In QlikView help for Keep it says Joins should be avoided suggesting that Keep is a better option.
In help it says:
"The explicit Join prefix in QlikView script language performs a full join of the two tables. The result is one table. In many cases such joins will result in very large tables. One of the main features of QlikView is its ability to make associations between multiple tables instead of joining them, which greatly reduces memory usage, increases processing speed and offers enormous flexibility. Explicit joins should therefore generally be avoided in QlikView scripts. The keep functionality was designed to reduce the number of cases where explicit joins needs to be used."
Yet when I have seen most other developers of QlikView work, they always use Joins.
Why is this?
QlikView is not a database. Whilst you can create a data model by treating QlikView like a relational database, this will not create an efficient data model, especially when working with large data sets.
The other alternative to join and keep is to use ApplyMap.
IMHO, the statement 'Explicit joins should therefore generally be avoided in QlikView scripts.' is just not valid in its generality.
You need to understand how QV works, e.g. how it makes use of bit stuffed pointers, data tables and symbol tables.
Then what the difference is between linked tables and joined tables, when it comes to aggregation (possible data duplication).
And what the difference is regarding performance (trade-off between memory consumption and possible speed advantage because there is no need of run-time joins).

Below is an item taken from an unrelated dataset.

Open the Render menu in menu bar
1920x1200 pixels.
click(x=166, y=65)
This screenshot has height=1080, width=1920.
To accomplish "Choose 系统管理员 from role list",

I think only then you can assess which data model suits your needs best (and sometimes you need to make tests with your real data with different models to make a solid statement).
Besides this, I think the real alternative to a KEEP would not be JOIN, but a WHERE EXISTS clause.
That's an interesting question. I agree with swuehl that the statement "Explicit joins should therefore generally be avoided in QlikView scripts" is way too broad, I would even say incorrect. Some additional thoughts.
1. First, coding for clarity and maintainability is typically the first priority, as it should be, So people code what is familiar and easiest to understand.
2. KEEP is poorly understood. It's mentioned in the QlikView Developer course, but no exercises use it, whereas there are several exercises with JOIN. It has no analogy in SQL (the baseline knowledge for many), it's a QV specific thing. I very rarely use KEEP, or even remember to consider it.
3. Most people keep dimensions in separate tables and filter the load using "where exists()". That's a pretty straight-forward construct that has the same outcome as KEEP.
4. For a 2 field Dimension table of Key and Value, a more efficient data model results from JOIN followed by a DROP of the Key.
5. There are cases where JOINing tables is desirable, such as:
- Placing all measure fields in the same table can be an important performance boost in large apps.
- Resolving circular references or synkeys.
I think KEEP is cool, and I'm probably overlooking some great use cases for it. But I think the wording of the doc is perhaps dated (32 bit era) and a little too strident.
> 4. For a 2 field Dimension table of Key and Value, a more efficient data model results from JOIN followed by a DROP of the Key.
For a 2-field Dimension (Key & Value) surely creating a mapping table and using ApplyMap is more efficient than joining then dropping the key?